If ever there was an anti-Paddy Chayefsky, anti-Sidney Lumet's "Network" movie, it would be "Anchorman 2." And Ferrell is his own style of loose cannon, hell-raising, uncontrollably ranting Howard Beale. This time around, after nearly a decade has separated the long anticipated follow-up to Ferrell's early success (and the first of his spoofs of factitious-celebrity), the self-aware, self-indulgent shenanigans haven't been given enough editing attention, allowing the scatterbrained, often abstract painting-like skits to saunter off in all directions. Many go on for too long, while others are of such spontaneous, random, unexplainably tangential strangeness that they clearly resemble the trademark cutaways of the "Family Guy" TV show. With all of the distorted expressions and the overdone CG finale, it's decidedly cartoonish.
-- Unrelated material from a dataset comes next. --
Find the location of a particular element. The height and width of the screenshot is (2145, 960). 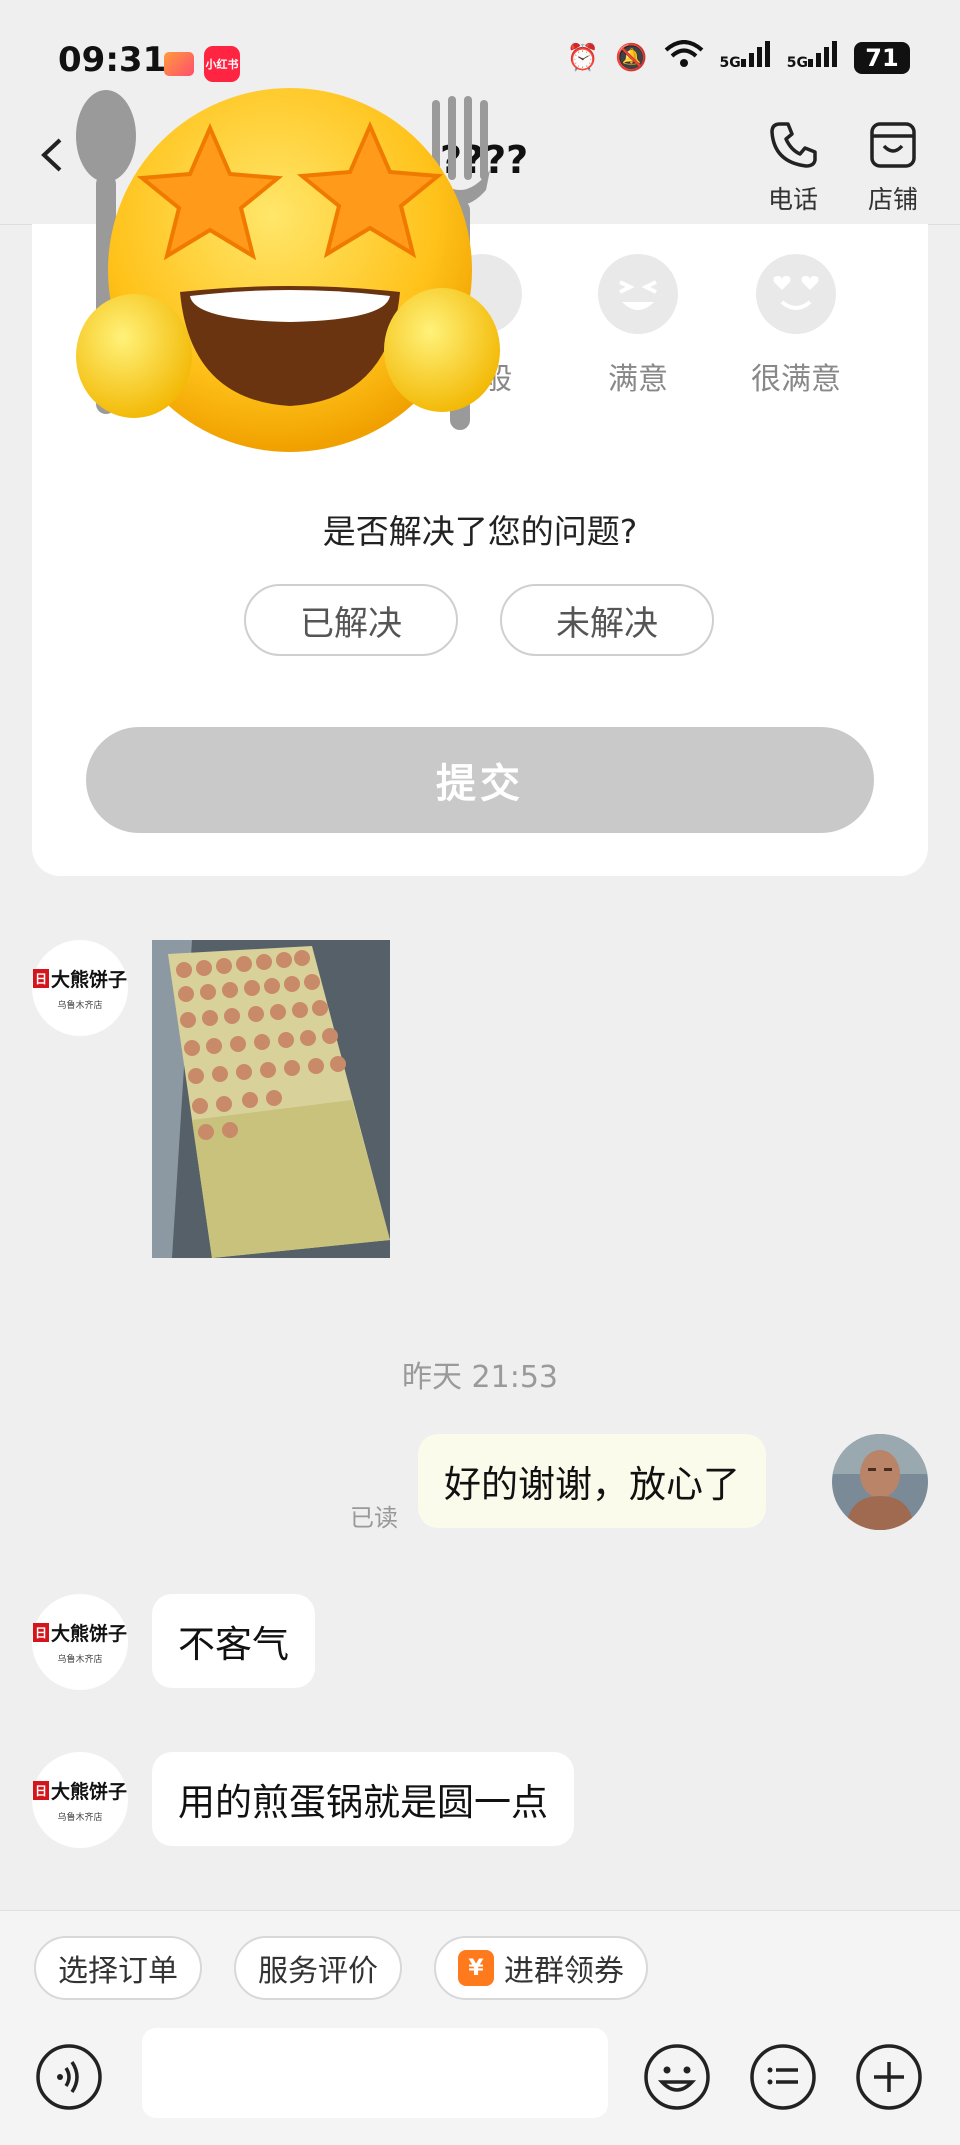

signal-icon-2: 5G is located at coordinates (812, 58).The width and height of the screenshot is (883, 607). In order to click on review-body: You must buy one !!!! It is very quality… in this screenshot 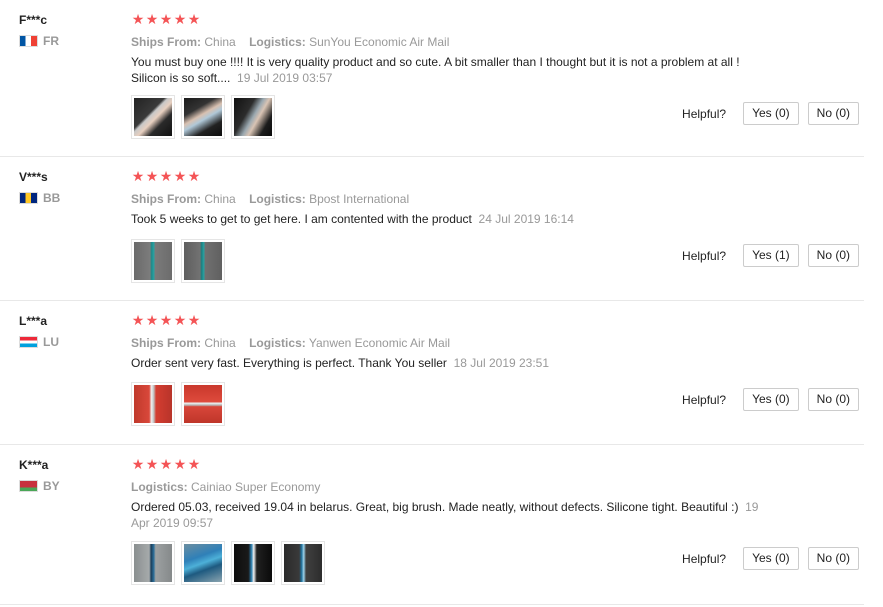, I will do `click(436, 70)`.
Paying homage to itself repeatedly, this sequel has the sensibility to revisit memorable gags and amplify them – regularly well beyond reason. With the expected sexism, racism, rivalries, and immoderate innuendo comes new themes of modernism, ethical news sourcing, synergy, and familial priorities as it satirically chronicles the evolution of televised journalism. It's also peppered with animal noises, crying, grating voice warm-ups, brawling, heroism, and sustained yelling. Cameos are amusingly abundant, Carell has been reduced to a raving lunatic, background details provide many of the funniest bits, and the chaotic nonsense level is immeasurably high. Laugh-out-loud moments do occur, but at approximately two hours in length, a few of the sillier stunts definitely should have been trimmed.